Dr Leo Shanahan and his wife Joan got the 325-hectare block on the western side of the Murrumbidgee in the early 1970s but it was resumed in 1975 for housing.
Later the Commonwealth decided Canberra would not expand west of the Murrumbidgee so the block was no longer needed.
It was later used for agistment, but never offered back to the Shanahans, as was the practice and formal policy from 1987-93.
The Shanahans lodged a request to get the lease back with the Commonwealth department but nothing came of it.
Earlier this year a family member saw a small sign on the gate to the block saying an application had been made to amalgamate it with an adjoining block.
The Shanahans objected to the present Department of Land, Environment and Planning, saying that either they should get the block back or it should go to competitive public tender.
However, last year the Government changed its policy on rural leases. Lessees of resumed leases would not be offered them back if the holdings were too small. The policy was aimed at making viable farming units.
Late last month the Minister approved the amalgamation with the neighbour on payment of valuation.

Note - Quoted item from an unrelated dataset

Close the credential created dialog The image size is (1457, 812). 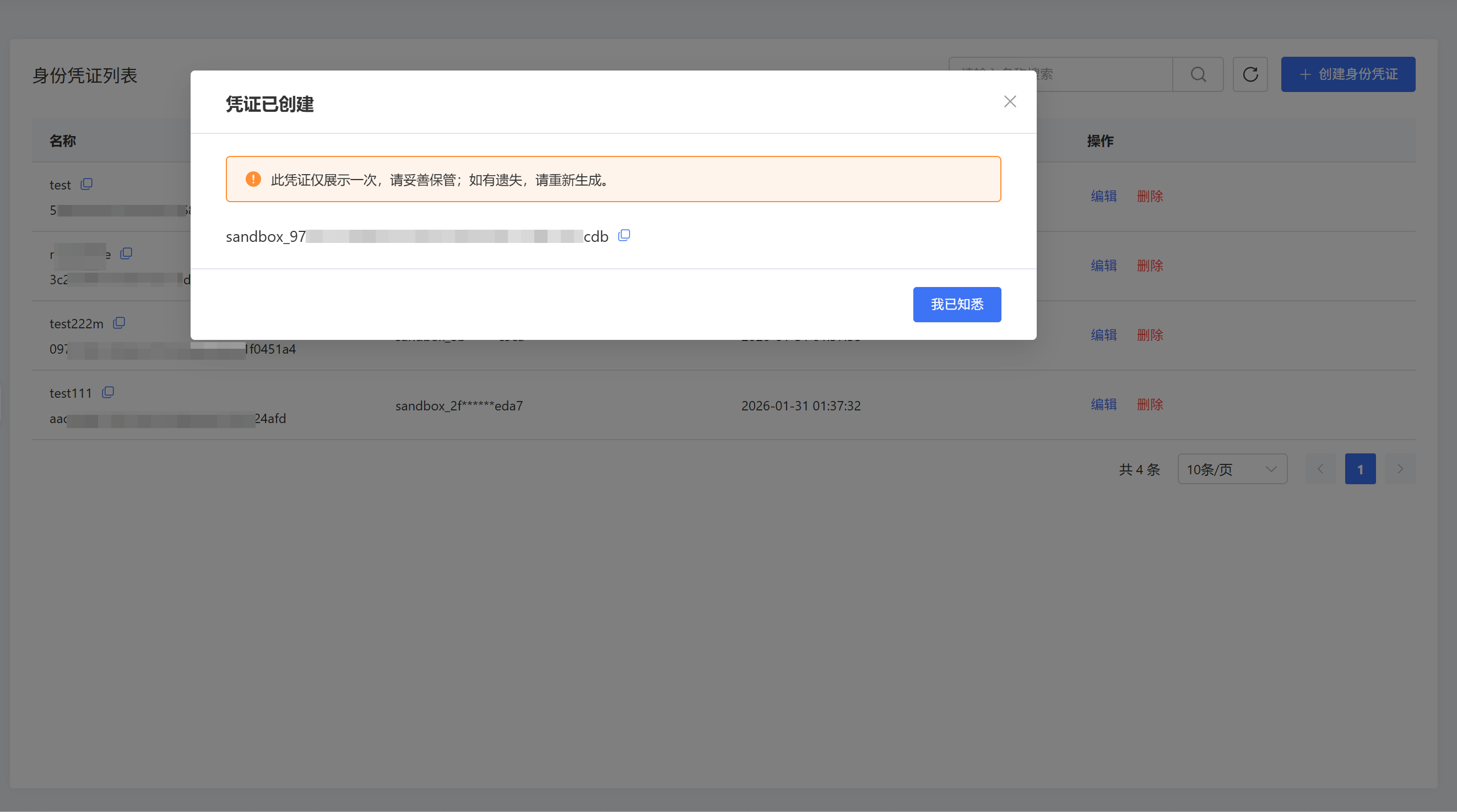tap(1010, 102)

The department acknowledges that the Shanahans had sought to get the block back, but said there was no formal record of it. It acknowledged a “”bureaucratic bungle” in the Commonwealth department not offering them the block and that the Shanahans would have been entitled to first refusal under the old policy.
However, it said the new policy “”supersedes all previous arrangements”.
Mrs Shanahan said the government had failed to live up to its rural policy guidelines because they say amalgamations could go ahead “”provided the department is satisfied issues of equity have been satisfied”.
She accused the department of favouritism because the new lessee had worked with the National Capital Planning Authority.
She said the government had treated her unfairly because she had had no right of appeal. The fair thing would have been to put the block up for public tender.
The Minister, Bill Wood, said that the new lessee had complied with the requirements of the Territory Plan.